Earlier this month, Montreal’s mayor made a big announcement that one local activist called “Christmas in summer,” when she unveiled a vision to create Canada’s largest city park, Grand parc de l’Ouest. 

Situated on Montreal’s West Island, the park would stitch together existing and newly created parkland to create a connected green space system 3,000 hectares in size (that includes 1,600 hectares of new parkland).

For the record, that’s 7.4 times the size of Vancouver’s Stanley Park, 18.6 times the size of Toronto’s High Park, and 10.7 times the size of Montreal’s own Mount Royal.

The idea was spurred on by years of work behind the scenes by local activists and environmentalists, including Sue Stacho, who told the Montreal Gazette that the project “sets a precedent for the protection of natural spaces in urban environments in the rest of Canada.”

Recently, the federal government provided a boost when it announced $50 million in funding for the project, tying the financial support to the park’s potential to mitigate flooding and alleviate the effects of extreme weather.

This is certainly good park news for Canada’s second largest city, one that falls on the lower end of the spectrum in terms of park provision per thousand people as profiled in our Canadian City Parks Report released in June. 

Hectares of parkland per 1000 people, Canadian City Parks Report 2019, Park People

Other large Canadian cities like Vancouver and Toronto struggle with the same challenge.
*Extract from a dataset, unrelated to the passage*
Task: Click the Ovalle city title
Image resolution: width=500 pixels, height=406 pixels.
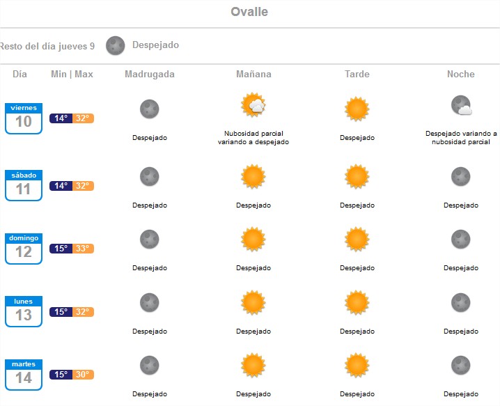Action: 249,12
Finding space for the creation of new parks is difficult in dense, urban areas undergoing pressures from development. 

As populations surge, more and more people live within the same area, putting pressure on existing parks. In fact, Montreal city staff state pressure from dense populations means the maintenance cost for parks in Montreal is higher than in other Canadian cities.
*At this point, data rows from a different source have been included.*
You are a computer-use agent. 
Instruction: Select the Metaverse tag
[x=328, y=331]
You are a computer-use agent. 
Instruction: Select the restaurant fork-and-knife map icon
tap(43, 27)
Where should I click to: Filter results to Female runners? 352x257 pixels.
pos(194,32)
Increasing the amount of park space accessible to Montrealer’s, especially park space that features naturalized environments, will also help residents connect with nature without needing to leave the city limits. 

This project mirrors work that was done, and continues to be done, to create Canada’s first national urban park, Rouge Park

Managed by Parks Canada, the over 6,200 hectare Rouge Park is situated within the cities of Toronto, Pickering, and Markham, accessible by local transit to the nearly 6 million people who live within the Greater Toronto and Hamilton Area. It includes many kilometres of trails, beaches, and even a campground. 

For those who find provincial and national parks inaccessible due to distance, these large nature parks within city boundaries are critical. 

Large nature parks are also key for protecting urban biodiversity and for the ecological services they provide, such as cleaning the air, water, and mitigating urban heat–all of which will only become more important as climate change increases stress on our cities.

Le grand parc de l’Ouest speaks to a growing trend in urban park planning to focus not just on opportunities to expand park space, but connect existing spaces better together—especially in dense, urban areas.

Connecting parks creates better accessibility of park systems for people, but can also create crucial wildlife corridors that protect and enhance important natural habitat that has been lost to urbanization.

We profiled some of this recent work in our 2015 Making Connections report, and included a dive into Halifax’s new Green Network Plan in our 2019 Canadian City Parks Report. 

Connecting parks into cohesive networks—as opposed to planning them as postage stamp green spaces—is an idea that harkens back to the first eras of what is considered modern city park building. 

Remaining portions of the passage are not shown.